I realized over the past few years I’ve become like most people and started to accumulate stuff. I became too complacent and felt bogged down. I didn’t feel as if I could just get up and go. I started to read about minimalism in general and realized that one-bag travel is the ultimate in minimalism. If I could live out of one carry-on size bag for weeks at a time, why did I need all this stuff? I’d much rather spend my money on experiences than things. So, about a year ago, I set up a goal to be out of my place and start traveling when my lease ran out. I have two months to go. My plan is to travel throughout the world, not only seeing new places but also looking for a new home.
I plan to stay in mostly extended-stay type hotels or corporate/furnished apartments. I’ve stayed in them before and loved it. I just had to show up with clothes, toiletries and a few items of technology and everything else was provided. When it was time to move, I could pack in a few minutes and be gone. I loved it.
Why did you decide to sell everything and hit the road?
As much as I hate to admit it, I’m well past the half century mark and feel if I don’t go now, I may not have the energy in the future. All the work I do can be done online so I can literally work from anywhere.
How are you preparing for it?
The basics are I’m selling or donating most of what I own, putting a few things into a small storage unit, and planning my travels around a few workshops and conferences I need to attend. The first few months will be spent traveling around the U.S. because I believe it’s important to see your own country wherever that might be.

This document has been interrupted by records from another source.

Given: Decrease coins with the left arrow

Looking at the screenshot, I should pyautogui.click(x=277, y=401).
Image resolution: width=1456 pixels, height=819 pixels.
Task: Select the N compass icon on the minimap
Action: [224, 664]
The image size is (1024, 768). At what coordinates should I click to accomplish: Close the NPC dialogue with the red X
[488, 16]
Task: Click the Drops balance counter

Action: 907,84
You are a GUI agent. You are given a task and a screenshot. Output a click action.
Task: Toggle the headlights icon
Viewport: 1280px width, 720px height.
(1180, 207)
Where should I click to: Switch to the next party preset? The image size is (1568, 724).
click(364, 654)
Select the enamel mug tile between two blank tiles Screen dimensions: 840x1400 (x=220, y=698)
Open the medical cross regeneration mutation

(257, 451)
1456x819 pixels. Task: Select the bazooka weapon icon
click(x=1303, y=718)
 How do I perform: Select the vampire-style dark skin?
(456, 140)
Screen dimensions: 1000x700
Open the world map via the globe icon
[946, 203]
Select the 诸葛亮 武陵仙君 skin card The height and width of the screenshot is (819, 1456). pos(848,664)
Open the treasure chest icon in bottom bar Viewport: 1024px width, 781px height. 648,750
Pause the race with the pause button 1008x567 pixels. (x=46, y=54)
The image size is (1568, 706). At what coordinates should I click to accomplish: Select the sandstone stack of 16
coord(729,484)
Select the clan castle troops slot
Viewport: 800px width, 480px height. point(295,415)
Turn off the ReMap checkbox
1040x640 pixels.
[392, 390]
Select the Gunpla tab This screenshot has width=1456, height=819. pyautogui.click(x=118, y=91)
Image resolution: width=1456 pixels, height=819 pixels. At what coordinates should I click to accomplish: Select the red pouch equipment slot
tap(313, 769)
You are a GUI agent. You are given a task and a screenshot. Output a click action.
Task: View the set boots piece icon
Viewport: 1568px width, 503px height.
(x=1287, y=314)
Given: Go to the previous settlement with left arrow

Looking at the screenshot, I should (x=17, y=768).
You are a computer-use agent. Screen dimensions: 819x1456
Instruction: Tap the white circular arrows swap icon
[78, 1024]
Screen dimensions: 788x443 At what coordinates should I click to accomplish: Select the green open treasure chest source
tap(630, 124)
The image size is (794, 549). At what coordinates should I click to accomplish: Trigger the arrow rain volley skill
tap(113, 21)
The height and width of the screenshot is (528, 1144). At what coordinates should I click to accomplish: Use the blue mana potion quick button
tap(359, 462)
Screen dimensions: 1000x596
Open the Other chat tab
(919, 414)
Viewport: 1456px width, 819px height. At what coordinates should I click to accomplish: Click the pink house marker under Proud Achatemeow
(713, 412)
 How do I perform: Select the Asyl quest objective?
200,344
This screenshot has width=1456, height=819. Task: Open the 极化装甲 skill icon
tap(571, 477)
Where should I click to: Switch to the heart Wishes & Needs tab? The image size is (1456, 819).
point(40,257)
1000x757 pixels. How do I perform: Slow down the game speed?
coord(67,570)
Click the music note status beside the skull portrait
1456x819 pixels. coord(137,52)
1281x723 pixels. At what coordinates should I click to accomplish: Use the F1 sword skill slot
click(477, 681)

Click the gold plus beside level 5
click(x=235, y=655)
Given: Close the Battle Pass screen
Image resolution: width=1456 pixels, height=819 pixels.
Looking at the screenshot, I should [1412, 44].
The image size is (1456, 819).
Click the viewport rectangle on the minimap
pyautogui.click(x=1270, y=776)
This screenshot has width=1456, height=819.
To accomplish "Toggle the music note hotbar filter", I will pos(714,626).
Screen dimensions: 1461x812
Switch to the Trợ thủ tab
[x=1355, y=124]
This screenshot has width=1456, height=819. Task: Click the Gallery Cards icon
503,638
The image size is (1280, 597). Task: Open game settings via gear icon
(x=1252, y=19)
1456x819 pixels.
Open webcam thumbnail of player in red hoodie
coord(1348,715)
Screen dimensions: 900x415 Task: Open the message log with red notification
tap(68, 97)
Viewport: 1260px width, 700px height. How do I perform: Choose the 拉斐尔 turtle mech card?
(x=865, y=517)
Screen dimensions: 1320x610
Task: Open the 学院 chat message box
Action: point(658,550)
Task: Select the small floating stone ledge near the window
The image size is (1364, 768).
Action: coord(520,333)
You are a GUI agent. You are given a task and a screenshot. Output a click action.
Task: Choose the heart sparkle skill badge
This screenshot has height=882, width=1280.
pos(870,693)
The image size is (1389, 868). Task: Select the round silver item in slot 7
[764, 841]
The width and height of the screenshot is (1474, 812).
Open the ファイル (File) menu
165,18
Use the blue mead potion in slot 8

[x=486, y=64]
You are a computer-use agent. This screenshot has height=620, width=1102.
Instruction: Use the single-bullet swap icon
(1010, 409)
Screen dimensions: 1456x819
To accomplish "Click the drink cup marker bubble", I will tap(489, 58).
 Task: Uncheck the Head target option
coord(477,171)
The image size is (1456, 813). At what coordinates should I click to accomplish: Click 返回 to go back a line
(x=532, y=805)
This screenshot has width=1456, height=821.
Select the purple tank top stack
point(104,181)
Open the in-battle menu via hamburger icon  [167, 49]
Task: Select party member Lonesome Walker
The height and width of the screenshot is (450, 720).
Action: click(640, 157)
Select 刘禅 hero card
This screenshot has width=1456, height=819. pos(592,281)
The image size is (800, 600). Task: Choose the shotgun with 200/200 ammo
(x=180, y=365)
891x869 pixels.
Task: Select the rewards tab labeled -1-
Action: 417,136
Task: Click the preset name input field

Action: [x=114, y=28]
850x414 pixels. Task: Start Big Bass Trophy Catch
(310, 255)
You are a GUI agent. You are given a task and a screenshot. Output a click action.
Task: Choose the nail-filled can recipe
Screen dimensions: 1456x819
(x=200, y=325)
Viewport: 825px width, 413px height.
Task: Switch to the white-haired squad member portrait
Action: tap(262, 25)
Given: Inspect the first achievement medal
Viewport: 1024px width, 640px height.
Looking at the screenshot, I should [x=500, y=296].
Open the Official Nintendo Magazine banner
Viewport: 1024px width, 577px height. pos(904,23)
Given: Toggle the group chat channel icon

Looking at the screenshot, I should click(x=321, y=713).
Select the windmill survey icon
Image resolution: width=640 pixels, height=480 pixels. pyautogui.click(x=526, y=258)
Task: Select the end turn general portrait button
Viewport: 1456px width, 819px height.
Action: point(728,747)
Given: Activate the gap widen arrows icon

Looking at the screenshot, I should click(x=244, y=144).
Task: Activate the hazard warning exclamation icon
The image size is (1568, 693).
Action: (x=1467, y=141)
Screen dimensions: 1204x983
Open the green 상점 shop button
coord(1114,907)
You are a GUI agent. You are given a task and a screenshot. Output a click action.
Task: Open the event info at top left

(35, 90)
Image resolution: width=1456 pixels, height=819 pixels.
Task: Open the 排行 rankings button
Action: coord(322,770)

I laugh at those full-time travelers who think returning to or seeing their own country doesn’t count. It does.
What items are you taking with you and why?
I haven’t come close to finalizing a packing list. Unlike others who travel full time, I plan to come back to my “home base”, which is near my storage unit, every 2-3 months. This way I can change out clothes I have depending on the upcoming season. My first priority is finding a lightweight laptop preferably under 3 lbs that can do everything I need.
What items did you find hard to give the flick?
As you can imagine, I really like travel bags and travel accessories. I not only buy too many but get sent quite a bit to review. They are all in a walk-in closet and I’m having the hardest time getting rid of the items I really don’t need or use. Of course, there are also some sentimental and family items I’m keeping but that’s a no-brainer.
Have you set yourself any rules or goals to abide by on your journey?
1) No souvenirs. A waste of space and money.
2) Take my time. No need to recreate the tours I used to lead where we might stay in eight or nine hotels on a two-week tour.
3) Don’t plan too far ahead but try not to arrive anywhere without at least one night’s accommodation. As I’m getting older I like a little more comfort and it’s best, for me, not to arrive and take whatever is available.
Do you have any rock-solid travel hacks/tips that can make life easier?
The one key belief we were taught when I trained to be a tour director was to be flexible. No trip goes exactly as planned. Stuff happens. If you let yourself get stressed out, it could ruin your trip and make you sick. Stay calm, know your options, and by utilizing the principles of one-bag travel you just have to throw your bag on your back and concentrate on the problem in front of you.
Anything you’d like to say that you think I’ve missed?
I suggest anyone who’s interested in one-bag travel, whether it be with wheels or without, come to our website, One Bag, One World, and explore. Not only do we offer quite a bit of helpful hints, but we have a terrific forum where you can connect with other one-bag travelers. It’s a place to ask questions, share travel tips and make new friends. You’ll find people from all over the world.
There’s also one key difference with our site over others in that we don’t tell readers what to do. So many other light travel sites tell their readers exactly what to do because that’s what they do. We, on the other hand, want to give our readers lots of options and information to let them decide what would work best for them. There is no one right way to be a one-bag traveler. There’s only what’s best for you.